Brownback in Rolling Stone
Jeffrey Sharlet explains:
Brownback seeks something … radical: not faith-based politics but faith in place of politics. In his dream America, the one he believes both the Bible and the Constitution promise, the state will simply wither away. In its place will be a country so suffused with God and the free market that the social fabric of the last hundred years -- schools, Social Security, welfare -- will be privatized or simply done away with.This is the Dominionist worldview, one that pushes a vision of an America in which the Bible replaces the Constitution.
[Brownback] tells a story about a chaplain who challenged a group of senators to reconsider their conception of democracy. "How many constituents do you have?" the chaplain asked. The senators answered: 4 million, 9 million, 12 million. "May I suggest," the chaplain replied, "that you have only one constituent?"Those "4 million, 9 million, 12 million" all mean something a little different when they point to the heavens. That's what makes democracy fascinating. Of course, being a right-wing player in Kansas means Brownback hasn't had to worry too much about keeping his constituents happy; he's too popular with the establishment to face a primary challenge, and the Kansas Democratic Party is a bit too befuddled to successfully challenge him in a general election. It's worth remembering that pointing your finger in the air is both a way of indicating a higher power, and of identifying oneself.
Brownback pauses.

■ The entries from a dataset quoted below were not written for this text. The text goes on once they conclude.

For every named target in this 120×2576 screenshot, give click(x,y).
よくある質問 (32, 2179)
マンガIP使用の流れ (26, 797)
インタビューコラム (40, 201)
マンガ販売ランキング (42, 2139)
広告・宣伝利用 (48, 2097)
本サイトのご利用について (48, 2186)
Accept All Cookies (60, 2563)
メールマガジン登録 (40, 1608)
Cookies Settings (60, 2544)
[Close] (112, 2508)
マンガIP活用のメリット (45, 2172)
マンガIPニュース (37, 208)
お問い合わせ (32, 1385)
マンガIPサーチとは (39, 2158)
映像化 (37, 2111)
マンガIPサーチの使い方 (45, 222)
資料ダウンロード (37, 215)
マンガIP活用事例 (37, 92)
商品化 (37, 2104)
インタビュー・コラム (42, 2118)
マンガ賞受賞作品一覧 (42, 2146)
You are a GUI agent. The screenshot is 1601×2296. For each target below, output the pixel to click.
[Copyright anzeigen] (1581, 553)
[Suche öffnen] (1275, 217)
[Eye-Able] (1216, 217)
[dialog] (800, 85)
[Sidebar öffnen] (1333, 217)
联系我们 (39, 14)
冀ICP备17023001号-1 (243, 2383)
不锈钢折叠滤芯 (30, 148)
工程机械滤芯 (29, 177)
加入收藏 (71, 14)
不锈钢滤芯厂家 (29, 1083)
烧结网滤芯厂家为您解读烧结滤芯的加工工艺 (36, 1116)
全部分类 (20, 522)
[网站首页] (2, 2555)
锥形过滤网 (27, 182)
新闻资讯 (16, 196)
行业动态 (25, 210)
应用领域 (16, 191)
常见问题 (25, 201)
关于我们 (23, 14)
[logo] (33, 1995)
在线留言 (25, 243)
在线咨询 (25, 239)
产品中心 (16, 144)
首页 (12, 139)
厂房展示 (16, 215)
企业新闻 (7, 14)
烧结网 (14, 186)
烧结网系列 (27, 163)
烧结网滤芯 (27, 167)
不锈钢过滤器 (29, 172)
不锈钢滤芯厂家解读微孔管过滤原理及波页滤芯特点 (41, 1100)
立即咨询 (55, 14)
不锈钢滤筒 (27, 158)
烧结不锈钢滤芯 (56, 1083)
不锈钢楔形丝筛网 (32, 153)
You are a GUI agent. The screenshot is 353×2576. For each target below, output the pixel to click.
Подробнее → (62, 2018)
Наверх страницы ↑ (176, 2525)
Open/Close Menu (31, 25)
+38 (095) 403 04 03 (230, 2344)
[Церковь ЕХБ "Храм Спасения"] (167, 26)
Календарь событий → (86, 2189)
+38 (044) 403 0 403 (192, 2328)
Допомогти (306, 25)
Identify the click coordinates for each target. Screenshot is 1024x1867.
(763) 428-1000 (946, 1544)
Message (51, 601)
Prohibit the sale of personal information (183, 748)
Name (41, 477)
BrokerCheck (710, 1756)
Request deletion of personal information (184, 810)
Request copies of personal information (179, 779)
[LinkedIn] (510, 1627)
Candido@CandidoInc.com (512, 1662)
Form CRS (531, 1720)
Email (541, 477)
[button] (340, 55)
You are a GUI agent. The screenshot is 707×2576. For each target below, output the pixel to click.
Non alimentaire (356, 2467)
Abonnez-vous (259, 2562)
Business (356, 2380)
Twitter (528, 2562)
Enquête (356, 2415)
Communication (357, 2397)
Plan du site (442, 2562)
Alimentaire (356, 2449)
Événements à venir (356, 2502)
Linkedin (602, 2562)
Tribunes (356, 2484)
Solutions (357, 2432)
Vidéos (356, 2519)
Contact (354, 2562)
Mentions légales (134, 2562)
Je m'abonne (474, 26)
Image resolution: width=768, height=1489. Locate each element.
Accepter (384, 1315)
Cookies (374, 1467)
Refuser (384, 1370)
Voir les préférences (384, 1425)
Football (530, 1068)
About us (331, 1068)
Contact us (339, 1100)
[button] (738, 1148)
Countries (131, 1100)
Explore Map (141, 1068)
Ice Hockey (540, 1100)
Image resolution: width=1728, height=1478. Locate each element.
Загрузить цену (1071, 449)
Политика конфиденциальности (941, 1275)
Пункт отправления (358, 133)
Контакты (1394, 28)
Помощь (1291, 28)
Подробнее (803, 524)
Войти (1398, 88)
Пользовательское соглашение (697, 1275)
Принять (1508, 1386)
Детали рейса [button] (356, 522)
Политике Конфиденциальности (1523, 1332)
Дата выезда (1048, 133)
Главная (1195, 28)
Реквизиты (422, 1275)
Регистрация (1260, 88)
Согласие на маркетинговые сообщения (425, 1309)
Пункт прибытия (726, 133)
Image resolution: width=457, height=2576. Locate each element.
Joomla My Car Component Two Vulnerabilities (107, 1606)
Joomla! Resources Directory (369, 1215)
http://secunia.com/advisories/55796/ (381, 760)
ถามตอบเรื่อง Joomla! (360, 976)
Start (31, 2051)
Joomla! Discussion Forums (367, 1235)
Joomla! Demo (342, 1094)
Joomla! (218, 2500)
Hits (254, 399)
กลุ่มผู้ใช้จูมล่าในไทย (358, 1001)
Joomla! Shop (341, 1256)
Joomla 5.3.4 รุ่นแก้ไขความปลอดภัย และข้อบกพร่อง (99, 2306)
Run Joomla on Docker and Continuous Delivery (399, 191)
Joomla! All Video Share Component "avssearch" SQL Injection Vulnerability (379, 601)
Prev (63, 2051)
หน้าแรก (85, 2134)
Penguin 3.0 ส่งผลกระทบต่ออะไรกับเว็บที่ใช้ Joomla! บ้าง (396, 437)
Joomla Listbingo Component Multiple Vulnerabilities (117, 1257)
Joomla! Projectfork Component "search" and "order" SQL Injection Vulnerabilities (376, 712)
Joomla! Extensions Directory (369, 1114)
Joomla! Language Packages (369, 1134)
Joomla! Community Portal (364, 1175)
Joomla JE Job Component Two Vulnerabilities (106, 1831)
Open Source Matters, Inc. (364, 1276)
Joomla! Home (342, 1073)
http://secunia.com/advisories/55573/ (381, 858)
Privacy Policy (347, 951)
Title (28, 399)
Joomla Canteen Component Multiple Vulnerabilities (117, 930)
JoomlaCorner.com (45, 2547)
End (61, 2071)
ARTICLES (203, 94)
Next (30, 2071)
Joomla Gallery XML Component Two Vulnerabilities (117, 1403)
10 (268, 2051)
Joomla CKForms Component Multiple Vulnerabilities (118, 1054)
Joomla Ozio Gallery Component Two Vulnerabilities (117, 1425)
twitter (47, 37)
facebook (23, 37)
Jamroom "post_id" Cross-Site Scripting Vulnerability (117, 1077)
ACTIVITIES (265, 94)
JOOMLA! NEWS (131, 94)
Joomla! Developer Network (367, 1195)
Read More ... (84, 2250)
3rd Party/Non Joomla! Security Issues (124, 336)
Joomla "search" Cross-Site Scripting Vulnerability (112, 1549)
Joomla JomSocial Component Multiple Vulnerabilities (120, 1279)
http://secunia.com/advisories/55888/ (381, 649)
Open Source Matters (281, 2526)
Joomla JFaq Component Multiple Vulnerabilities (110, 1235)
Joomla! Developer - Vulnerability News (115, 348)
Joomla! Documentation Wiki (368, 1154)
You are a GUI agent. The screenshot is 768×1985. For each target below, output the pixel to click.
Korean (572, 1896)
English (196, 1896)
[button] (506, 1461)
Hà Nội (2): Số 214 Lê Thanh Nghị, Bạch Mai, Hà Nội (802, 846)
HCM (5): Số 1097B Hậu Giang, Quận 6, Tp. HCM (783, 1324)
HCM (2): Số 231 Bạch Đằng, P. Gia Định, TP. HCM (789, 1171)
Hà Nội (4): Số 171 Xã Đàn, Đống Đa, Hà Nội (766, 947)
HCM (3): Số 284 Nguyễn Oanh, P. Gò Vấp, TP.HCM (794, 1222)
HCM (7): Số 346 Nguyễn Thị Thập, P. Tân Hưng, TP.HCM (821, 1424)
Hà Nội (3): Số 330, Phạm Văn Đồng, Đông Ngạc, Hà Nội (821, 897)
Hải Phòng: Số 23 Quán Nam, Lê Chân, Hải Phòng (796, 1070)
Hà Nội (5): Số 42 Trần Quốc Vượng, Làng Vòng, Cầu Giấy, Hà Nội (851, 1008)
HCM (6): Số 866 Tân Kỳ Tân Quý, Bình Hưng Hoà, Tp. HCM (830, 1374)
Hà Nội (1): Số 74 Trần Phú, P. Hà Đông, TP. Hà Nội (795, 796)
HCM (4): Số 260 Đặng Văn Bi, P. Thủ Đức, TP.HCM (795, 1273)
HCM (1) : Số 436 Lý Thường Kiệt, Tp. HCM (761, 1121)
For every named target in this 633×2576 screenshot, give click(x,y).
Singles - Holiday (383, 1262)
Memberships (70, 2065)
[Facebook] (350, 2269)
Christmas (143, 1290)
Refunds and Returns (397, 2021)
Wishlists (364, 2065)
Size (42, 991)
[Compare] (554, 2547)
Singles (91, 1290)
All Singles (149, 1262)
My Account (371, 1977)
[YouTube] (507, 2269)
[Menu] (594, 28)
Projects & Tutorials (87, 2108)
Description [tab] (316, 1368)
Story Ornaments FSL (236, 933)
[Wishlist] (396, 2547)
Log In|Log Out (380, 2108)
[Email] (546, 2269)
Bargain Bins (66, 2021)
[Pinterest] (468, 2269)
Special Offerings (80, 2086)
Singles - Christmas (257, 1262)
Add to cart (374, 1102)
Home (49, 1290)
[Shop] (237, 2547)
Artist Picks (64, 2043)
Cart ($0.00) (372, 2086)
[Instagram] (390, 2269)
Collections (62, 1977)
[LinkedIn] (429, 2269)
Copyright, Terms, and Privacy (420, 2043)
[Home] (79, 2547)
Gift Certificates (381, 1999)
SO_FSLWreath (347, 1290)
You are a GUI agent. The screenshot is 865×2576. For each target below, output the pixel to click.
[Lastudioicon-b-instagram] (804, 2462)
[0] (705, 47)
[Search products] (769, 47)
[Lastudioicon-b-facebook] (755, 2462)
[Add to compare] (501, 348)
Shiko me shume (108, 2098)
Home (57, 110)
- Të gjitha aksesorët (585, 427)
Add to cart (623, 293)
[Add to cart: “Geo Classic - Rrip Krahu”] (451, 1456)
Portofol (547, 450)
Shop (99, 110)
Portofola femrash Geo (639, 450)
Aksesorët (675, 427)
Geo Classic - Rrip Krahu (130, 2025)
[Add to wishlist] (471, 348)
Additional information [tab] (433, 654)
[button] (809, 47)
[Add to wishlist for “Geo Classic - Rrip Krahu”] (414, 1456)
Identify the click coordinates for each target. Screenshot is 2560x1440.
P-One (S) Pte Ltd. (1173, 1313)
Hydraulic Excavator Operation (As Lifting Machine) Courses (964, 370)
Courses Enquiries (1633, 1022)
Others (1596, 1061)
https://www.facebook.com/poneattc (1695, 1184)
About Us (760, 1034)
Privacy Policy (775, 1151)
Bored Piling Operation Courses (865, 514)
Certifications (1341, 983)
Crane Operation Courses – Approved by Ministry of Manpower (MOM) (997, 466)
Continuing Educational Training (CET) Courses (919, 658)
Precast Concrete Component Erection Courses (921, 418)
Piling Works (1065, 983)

That moment, he declares, changed his life. "This" -- being senator, running for president, waving the flag of a Christian nation -- "is about serving one constituent." He raises a hand and points above him.
Brownback doesn't demand that everyone believe in his God -- only that they bow down before Him. Part holy warrior, part holy fool, he preaches an odd mix of theological naivete and diplomatic savvy.There's an odd cowardice to his brand of religious authoritarianism:
When Brownback travels, he tries to avoid spending time alone in his hotel room, where indecent television programming might tempt him.I trust myself to be moral. I don't need threats and cajoling from cosmic forces to make me respect morality. Sam Brownback doesn't trust me, that stands to reason, because he doesn't trust himself.
But he does trust Robert Wasinger, his chief of staff. At Harvard, Wasinger pushed to oust gay faculty, expressing concern for the men's sperm, which must "swim into feces."
Lovely, lovely man.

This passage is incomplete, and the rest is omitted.